BEGIN

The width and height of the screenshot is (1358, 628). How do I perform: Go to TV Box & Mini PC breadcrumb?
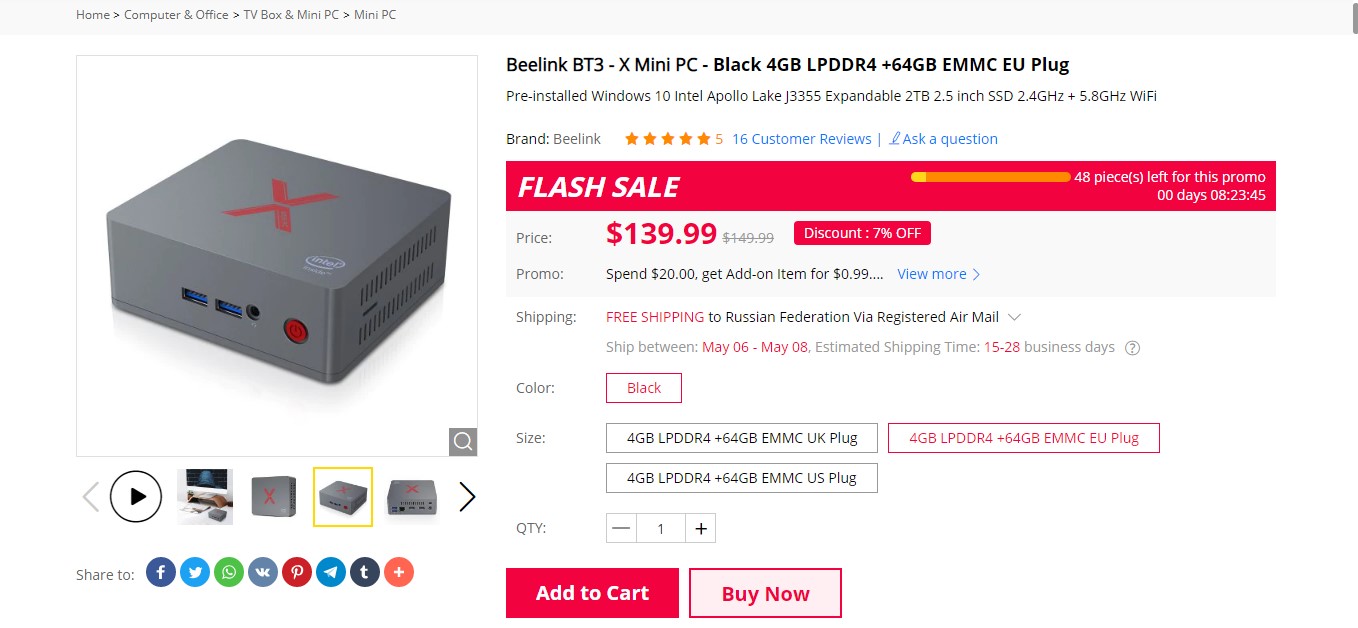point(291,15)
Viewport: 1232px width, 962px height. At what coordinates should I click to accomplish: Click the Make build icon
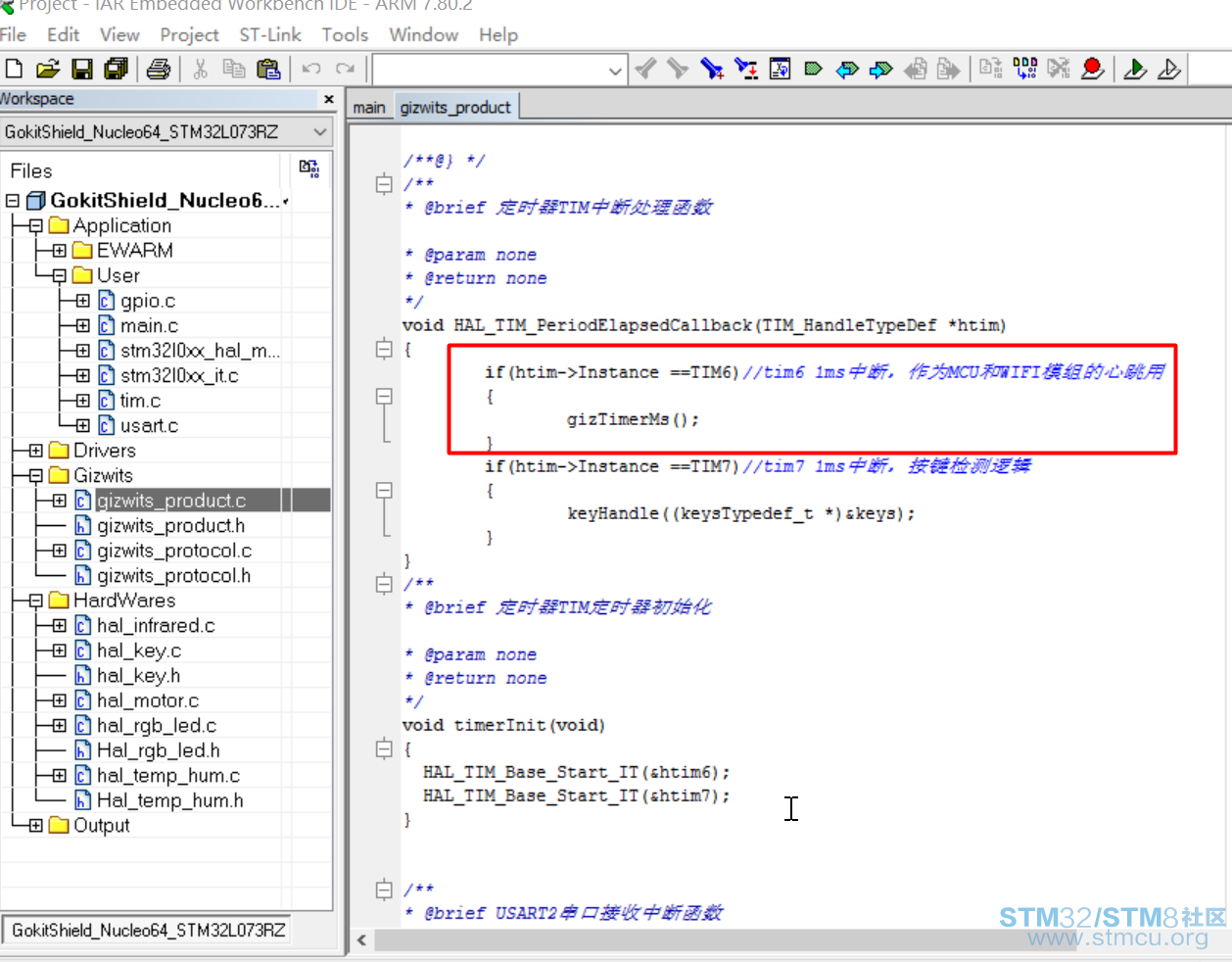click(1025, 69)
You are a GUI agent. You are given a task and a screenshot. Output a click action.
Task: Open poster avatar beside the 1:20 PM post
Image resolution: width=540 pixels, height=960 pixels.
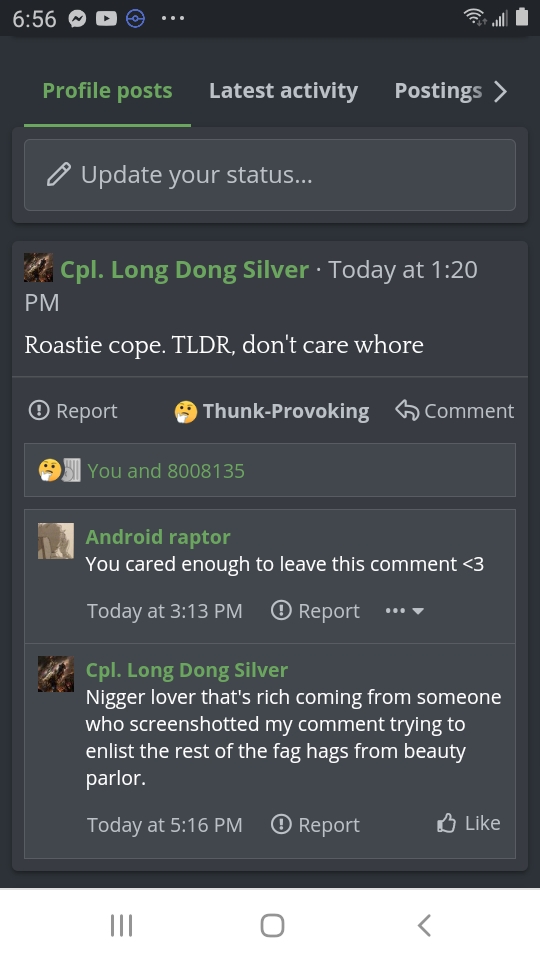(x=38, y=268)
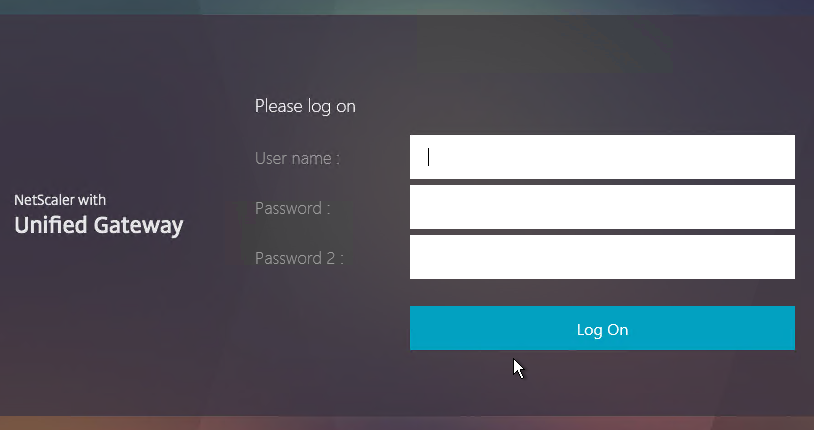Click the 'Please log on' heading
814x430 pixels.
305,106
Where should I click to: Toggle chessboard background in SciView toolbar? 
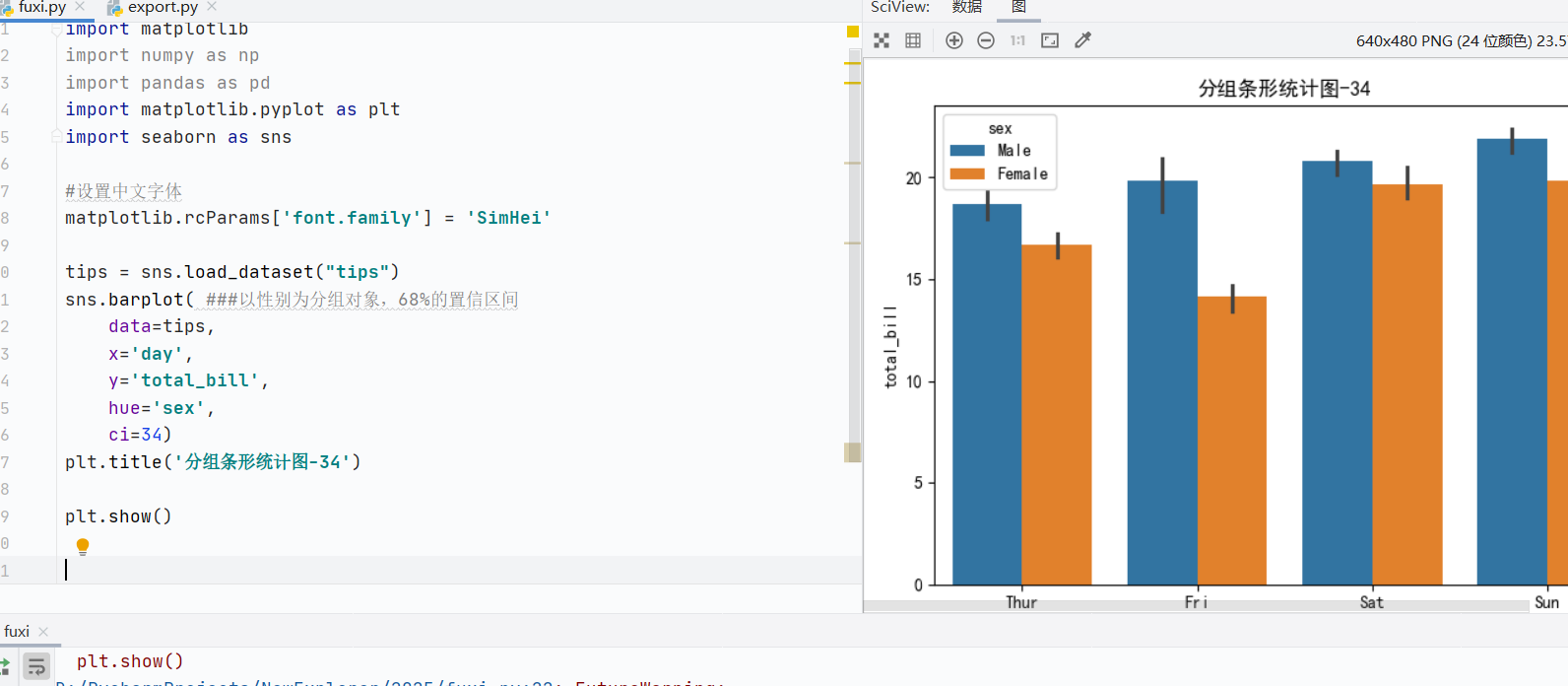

END

▸ **TASK STATEMENT**
Restate word for word the lines from the one with "Task: Open poster" to the end of the material, both included. Do not include the pictures.

▸ **TASK RESULT**
Task: Open poster avatar beside the 1:20 PM post
Image resolution: width=540 pixels, height=960 pixels.
(x=38, y=268)
Click the 'Please log on' heading
814x430 pixels.
305,106
Where should I click to: Toggle chessboard background in SciView toolbar? 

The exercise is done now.